5.28.2023 (at the Getty) (i just drank milk (large cappuccino))


[I took an art history class once and they talked a lot about framing — you know, foreground and background and where the eye is drawn. And here — here you can see that the artist is drawing the viewer’s eye to this sad woman. She’s not directly in the center — off to the left — rule of thirds or something — but the light falls directly on her. She’s illuminated. And the figures around her — they — it’s framing, y’know?]

[Is my smile good? Does my smile look right? And --.]

There must be more to watching a man than the watch him look at art.

[Hugh has the erasers. If you want an eraser, ask Hugh.]

There must be more to watching a man than to watch him look at a woman, and contemplate her brushstrokes, and lean in a little too close, and stand back to get a better sense of the whole. Does he prefer a standing nude or a reclining nude? Who is the penitent Mary Magdalene to YOU?

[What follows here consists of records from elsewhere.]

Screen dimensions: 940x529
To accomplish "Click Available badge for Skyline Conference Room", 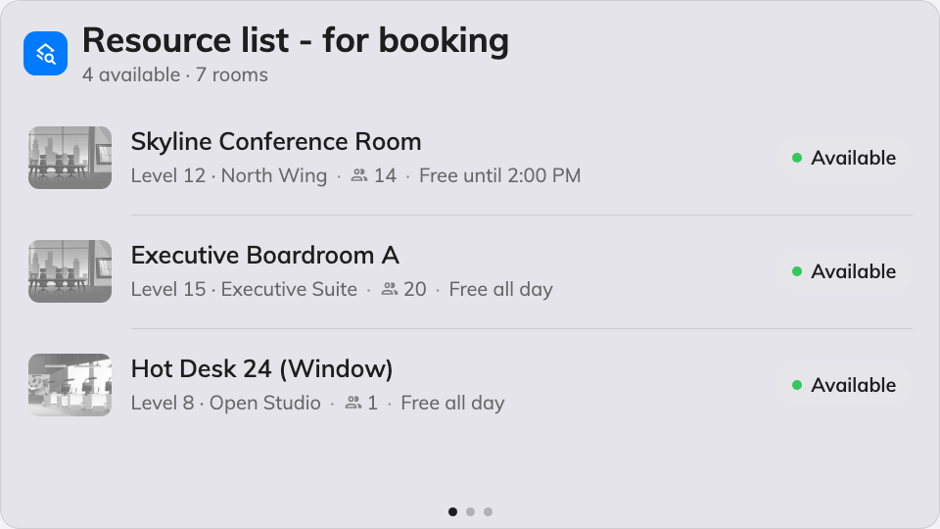I will pyautogui.click(x=844, y=158).
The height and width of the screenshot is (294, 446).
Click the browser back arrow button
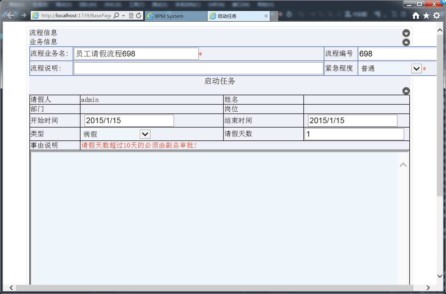pyautogui.click(x=10, y=15)
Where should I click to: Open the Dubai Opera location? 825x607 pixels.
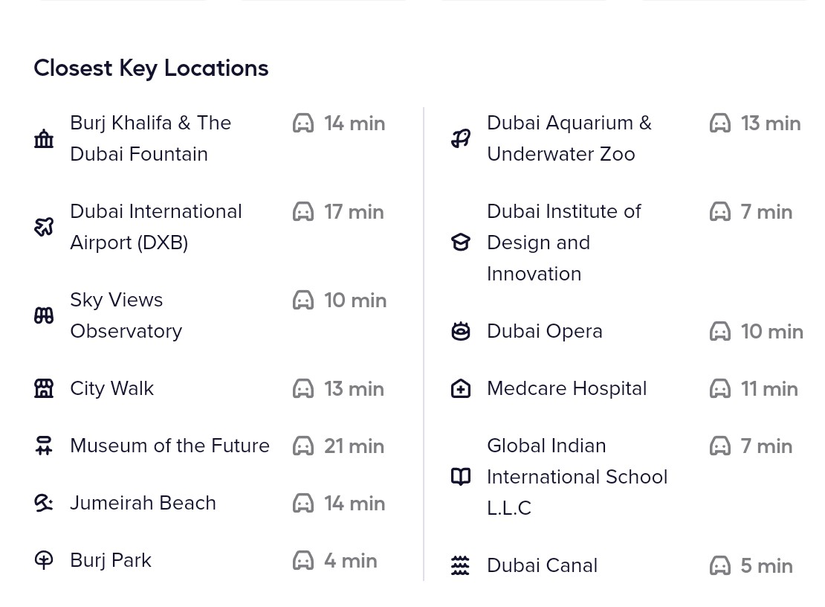click(x=544, y=331)
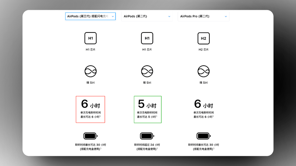296x166 pixels.
Task: Expand the AirPods (第二代) comparison dropdown
Action: tap(147, 16)
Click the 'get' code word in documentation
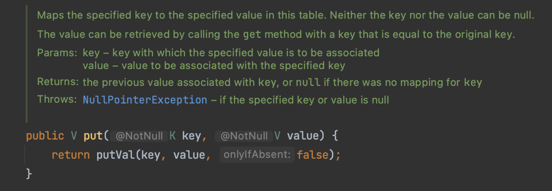 pos(252,35)
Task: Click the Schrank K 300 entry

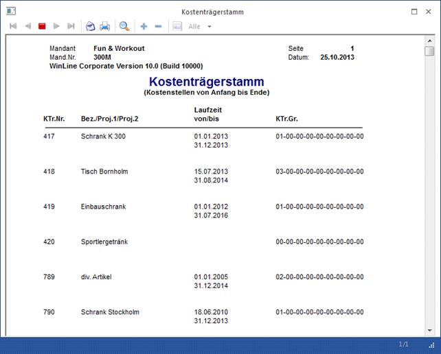Action: tap(103, 137)
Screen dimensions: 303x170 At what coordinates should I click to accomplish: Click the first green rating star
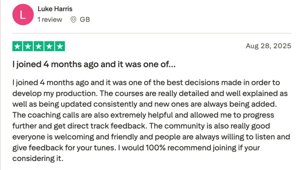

There is Saint Joseph in the foreground — in the center, here — really in the center — and this is a headboard — and this was likely a wedding present — and there is a dog all the way off to the left, his front feet in the water — and there, off to the right, are ships — and they are manned, they must be — and the world stretches back and back and back to mountain paths and to distant towers and to steeples that predate churches — and they say that our dreams are populated by figures we saw somewhere once — and they say that angels sometimes visit men in dreams.

I want a clarity of line. I demand a clarity of line. Oil on panel. Etched glass. I want a countryside that retreats. I want a town in the background. I want a background.

It is foggy today. It is cool and foggy today. Everything is fog — the world sits on top of it.

The ducks are very realistic here. They almost look real.